Data for this exercise:
_ _ _ _ _ _ _
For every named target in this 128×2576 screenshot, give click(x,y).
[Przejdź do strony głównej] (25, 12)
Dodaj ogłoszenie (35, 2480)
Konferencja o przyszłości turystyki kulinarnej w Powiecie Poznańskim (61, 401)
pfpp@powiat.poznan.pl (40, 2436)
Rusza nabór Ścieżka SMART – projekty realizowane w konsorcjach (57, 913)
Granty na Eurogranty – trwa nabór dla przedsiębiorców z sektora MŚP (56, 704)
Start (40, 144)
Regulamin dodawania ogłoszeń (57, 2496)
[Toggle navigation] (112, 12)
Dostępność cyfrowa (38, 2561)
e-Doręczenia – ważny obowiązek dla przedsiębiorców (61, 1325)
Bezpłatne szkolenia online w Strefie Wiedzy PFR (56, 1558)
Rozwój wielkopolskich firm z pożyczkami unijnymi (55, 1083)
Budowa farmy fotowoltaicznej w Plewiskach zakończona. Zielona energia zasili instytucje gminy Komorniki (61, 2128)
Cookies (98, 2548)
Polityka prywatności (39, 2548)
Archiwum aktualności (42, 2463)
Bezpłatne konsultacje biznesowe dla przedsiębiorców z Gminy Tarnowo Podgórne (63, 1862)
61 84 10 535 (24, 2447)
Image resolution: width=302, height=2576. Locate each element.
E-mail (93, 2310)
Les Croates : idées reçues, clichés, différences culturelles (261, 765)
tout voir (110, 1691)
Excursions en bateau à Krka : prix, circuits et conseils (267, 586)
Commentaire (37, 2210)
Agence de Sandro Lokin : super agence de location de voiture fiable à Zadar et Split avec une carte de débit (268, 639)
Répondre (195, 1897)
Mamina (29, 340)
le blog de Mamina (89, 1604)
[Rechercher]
_ _ _ _ _ _ _
What you have to do: All of the material above should be set down again, unaltered.

Solution for this exercise:
For every named target in this 128×2576 screenshot, give click(x,y).
[Przejdź do strony głównej] (25, 12)
Dodaj ogłoszenie (35, 2480)
Konferencja o przyszłości turystyki kulinarnej w Powiecie Poznańskim (61, 401)
pfpp@powiat.poznan.pl (40, 2436)
Rusza nabór Ścieżka SMART – projekty realizowane w konsorcjach (57, 913)
Granty na Eurogranty – trwa nabór dla przedsiębiorców z sektora MŚP (56, 704)
Start (40, 144)
Regulamin dodawania ogłoszeń (57, 2496)
[Toggle navigation] (112, 12)
Dostępność cyfrowa (38, 2561)
e-Doręczenia – ważny obowiązek dla przedsiębiorców (61, 1325)
Bezpłatne szkolenia online w Strefie Wiedzy PFR (56, 1558)
Rozwój wielkopolskich firm z pożyczkami unijnymi (55, 1083)
Budowa farmy fotowoltaicznej w Plewiskach zakończona. Zielona energia zasili instytucje gminy Komorniki (61, 2128)
Cookies (98, 2548)
Polityka prywatności (39, 2548)
Archiwum aktualności (42, 2463)
Bezpłatne konsultacje biznesowe dla przedsiębiorców z Gminy Tarnowo Podgórne (63, 1862)
61 84 10 535 (24, 2447)
Image resolution: width=302, height=2576. Locate each element.
E-mail (93, 2310)
Les Croates : idées reçues, clichés, différences culturelles (261, 765)
tout voir (110, 1691)
Excursions en bateau à Krka : prix, circuits et conseils (267, 586)
Commentaire (37, 2210)
Agence de Sandro Lokin : super agence de location de voiture fiable à Zadar et Split avec une carte de débit (268, 639)
Répondre (195, 1897)
Mamina (29, 340)
le blog de Mamina (89, 1604)
[Rechercher]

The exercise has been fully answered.